Sadly underrated film
19 March 2001 | by Muffy-5See all my reviews

It can't be easy to bring a Tama Janowitz novel to the screen. Her characters are strange and chronically flawed. Her plots progress like real life -- loosely, with lots of extraneous details and false starts -- yet contain a lot of wacky situations which we have trouble relating to reality (until we really think about it, and realize it's weird because it REALLY HAPPENS, everyday). I love her sense of humour and her style of writing, especially since her novels don't follow a traditional form of plot development.

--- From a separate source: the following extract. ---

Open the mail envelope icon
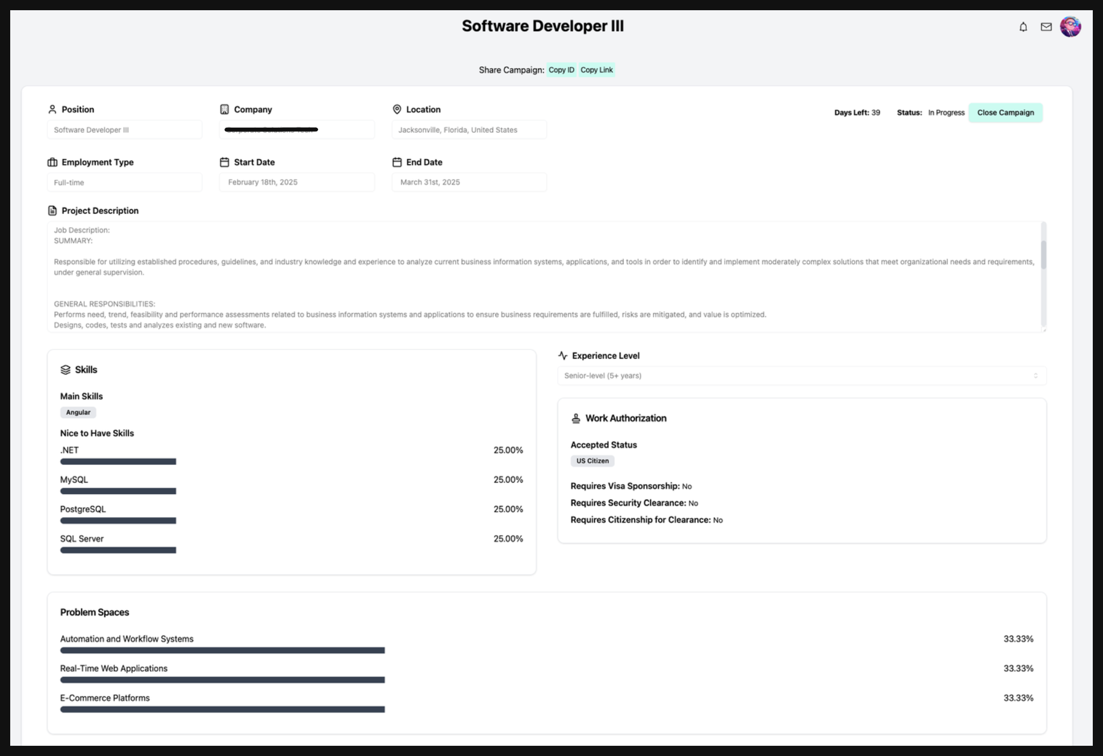This screenshot has width=1103, height=756. [1046, 27]
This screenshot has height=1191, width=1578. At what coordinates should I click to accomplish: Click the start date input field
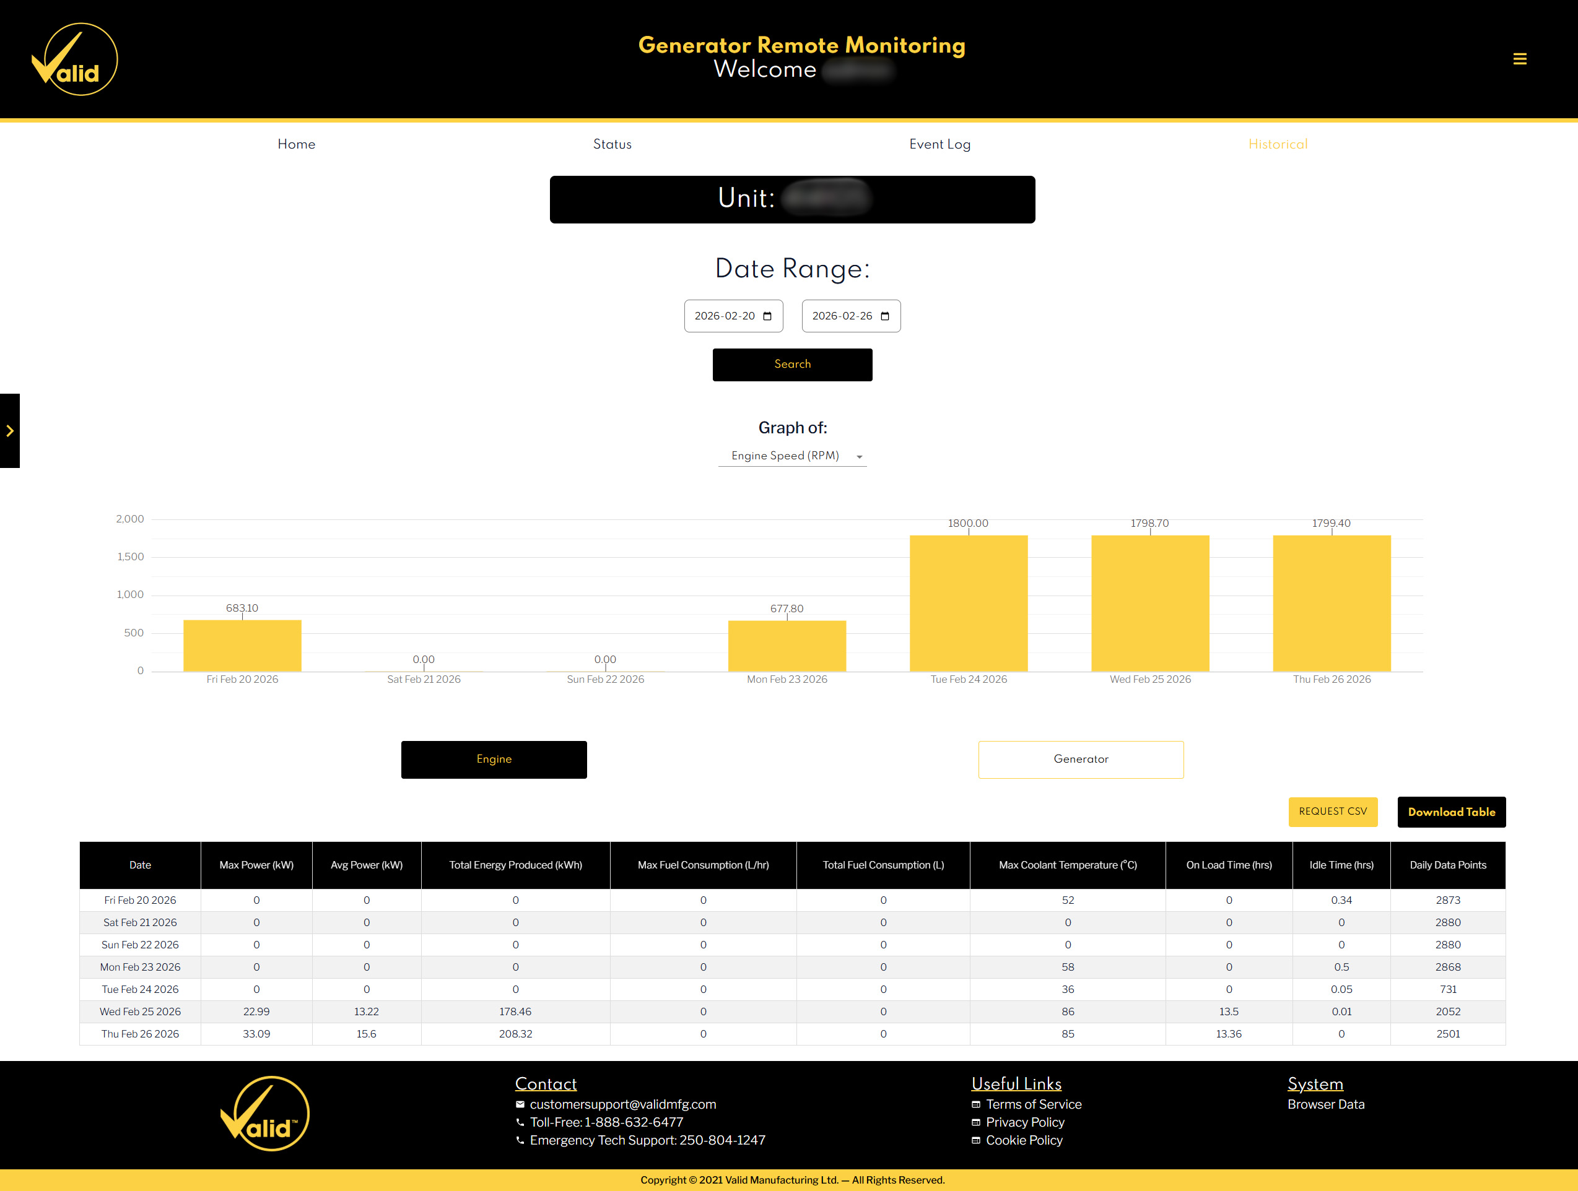[x=724, y=316]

That said, this movie could have been better. I don't think that the split-screen presentation of different scenes works at all, and many of the actors don't seem to understand why they're uttering the lines -- I don't think they "get it." Adam Coleman Howard (Stash) struggles valiantly, but always seems one step behind his character. Madeleine Potter (Daria) isn't very convincing either. Bruce Peter Young (Mikell) looks by turns bored and baffled. And -- perhaps the biggest injustice of all -- the knight in shining armour at the end is a terrible actor; instead of being happy and hopeful at the emergence -- finally! -- of a single genuine person in Eleanor's life, I couldn't get beyond his wooden delivery.

Everyone else is great, however. Bernadette Peters seems tailor-made to star in a Janowitz adaptation, as do many of the other oddball characters (Wilfredo, Mooshka, Samantha, the Japanese film crew). Things pick up in the second half, and it certainly gets funnier as it goes along...Eleanor mentions a dream she had the other night about a baby with long arms and legs like a chimpanzee, "but it was cute." The party (and the blender) is a blast. After so long in more-or-less quiet neutral, the last half hour kicks into gear.

Some people mentioned, "how could Eleanor put up with Stash?" Well, look around, sadly...there are lots of Eleanors and lots of Stash's (people who are "abridged" like their "tentacles have been cut off at the wrist"). As for the odd artsy SoHo characters...compare this film to "Mondo New York" and see that, if anything, Janowitz has missed out on a few bizarre and self-indulgent art types.

Don't expect to be on the edge of your seat when you watch this one. Just sit back, enjoy, and take it for what it is: an expose on the New York art world in the 80's, and an examination of one woman attempting to deal with a city full of shallow, uncaring, jealous and stupid people.